El día que Antonio Liñán llamó a Enrique Luis Muñoz Vélez, para desearle pronta recuperación, y asegurarle que en tres días lo visitaba en la clínica, él, también, estaba recluido en un centro hospitalario de Cartagena. Pero, pese a los quebrantos de salud, la voz de Antonio era la de un hombre lleno de vida, que le pedía al interlocutor fortaleza para salir de la dificultad que vivía. Además, le aseguró que a más tardar en tres días lo visitaba en su lecho de enfermo.
La seguridad, como se expresaba, llevó a Enrique a imaginárselo entrando a la habitación, con una sonrisa espléndida, y reiterándole que seguro que pronto le darían salida de clínica. Sin embargo, al día siguiente de la llamada, Antonio murió.
De su muerte dice Enrique, citando al novelista Alfonso Bonilla Naar, que lo mató la vida.

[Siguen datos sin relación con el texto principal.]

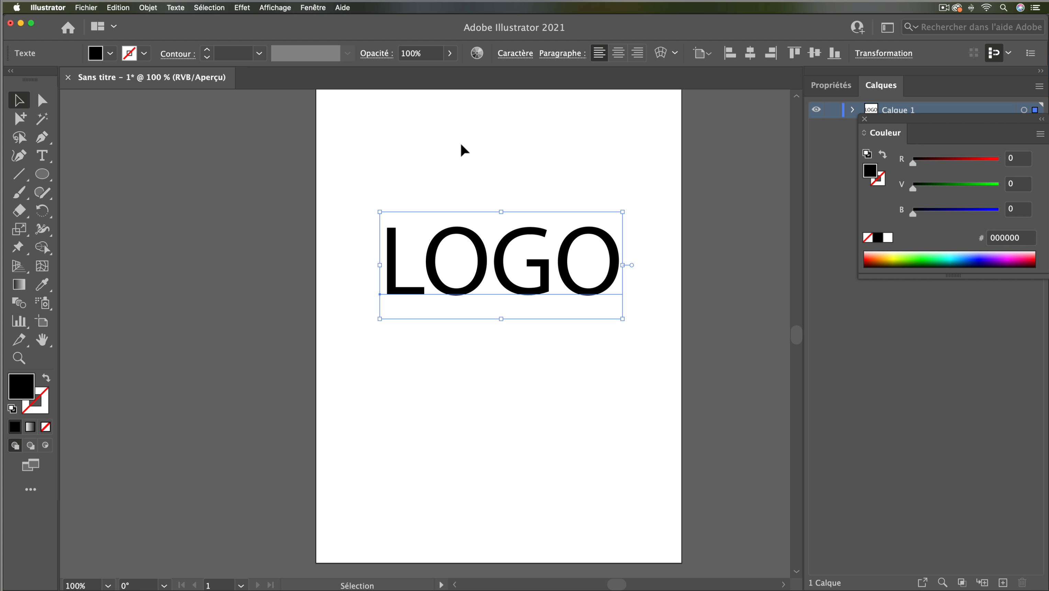Click the Transformation link
The image size is (1049, 591).
click(x=883, y=53)
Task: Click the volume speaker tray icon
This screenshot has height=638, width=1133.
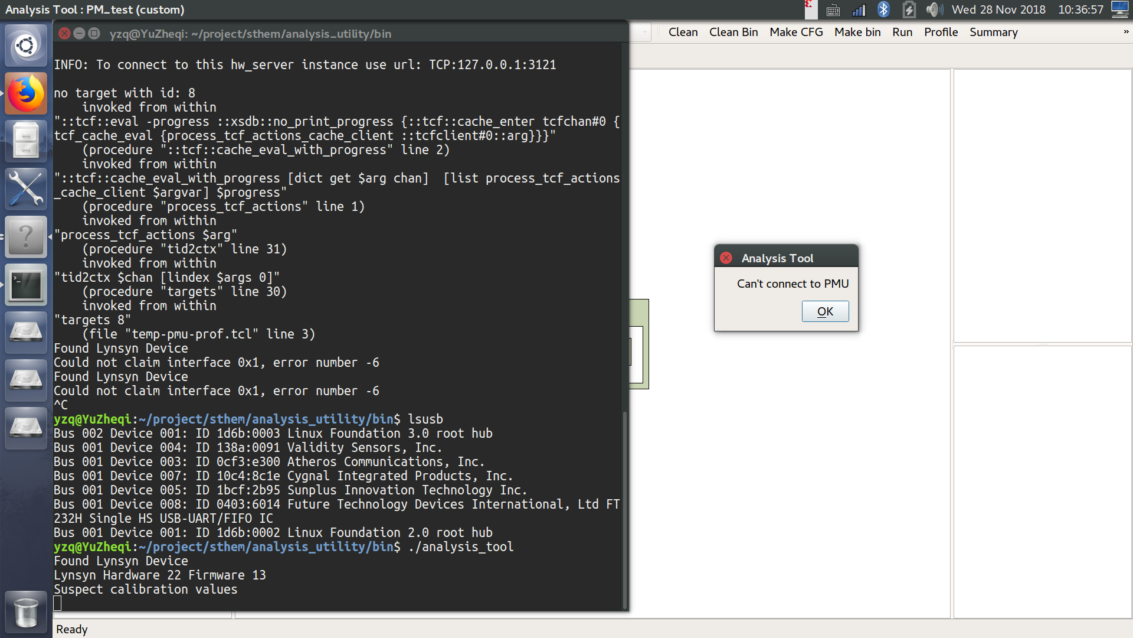Action: pyautogui.click(x=934, y=9)
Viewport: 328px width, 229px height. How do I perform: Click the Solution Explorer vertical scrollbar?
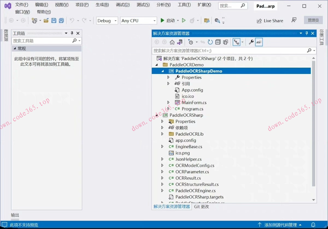pos(314,123)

La noticia laceró lo más profundo de sus sentimientos, con razón, la de ellos era una amistad, cimentaba desde los tiempos de estudiantes de bachillerato, que los había convertido en hermanos. Es que Toño, como lo llama Enrique, era un hombre de manos llenas y extendidas hacia el prójimo, leal, buen consejero, pese a la vida desordenada que llevó, y un promotor de los logros de Muñoz Vélez como escritor, investigador, músico, filósofo y académico.

Esa cercanía era la que impulsaba a Antonio a indicar que escribiría la biografía de su amigo; además, como aseguraba que moriría después de su colega de profesión, redactaría una nota luctuosa. Enrique indica que ambos textos hubieran sido bien escritos, porque conocía de su intelecto, de su capacidad para redactar cualquier texto. Este era capaz de recitar trozos de poemas de Lorca, El Tuerto López, Neruda, Borges, Guillen; también de recordar y expresar discursos de Fidel Castro.
Pese a que Antonio era reiterativo en sus afirmaciones, Enrique, distinto a lo que sucedió entre Escalona y Jaime Molina, jamás se comprometió a escribirle un mensaje necrológico si ocurría lo contrario a lo afirmado por su amigo; sin embargo, ambos sabían que sucedería, porque Muñoz Vélez desde los 12 años lo hace en los sepelios de sus amigos, como lo hizo en el de su padre, el Matador Muñoz, en el de dos de sus hermanas, aunque le resultó imposible en el de su mamá,

Esta es una vocación heredada de su padre quien, por años, además de peluquero, torero y escritor experto en tauromaquia, se dedicó a escoger con tino las palabras para enaltecer la vida del fallecido, y de transmitir un sentimiento de dolor por el hecho, conmoviendo a los deudos y demás personas presentes en el funeral.
Hoy a Enrique le preocupa que en su familia no haya una persona interesada en mantener la tradición que comenzó con su padre. Además, considera que el día que muera no habrá quien lea un obituario al lado de su tumba. Porque, señala, para entonces esta antigua costumbre será reemplazada por la de escribir pequeñas notas en los recordatorios que ubican en las salas de velación.
Enrique, pese a los quebrantos de salud, salió de la clínica para acompañar a Antonio hasta su última morada, y venciendo su tristeza, expresó las palabras con la que le dijo adiós a su amigo de siempre.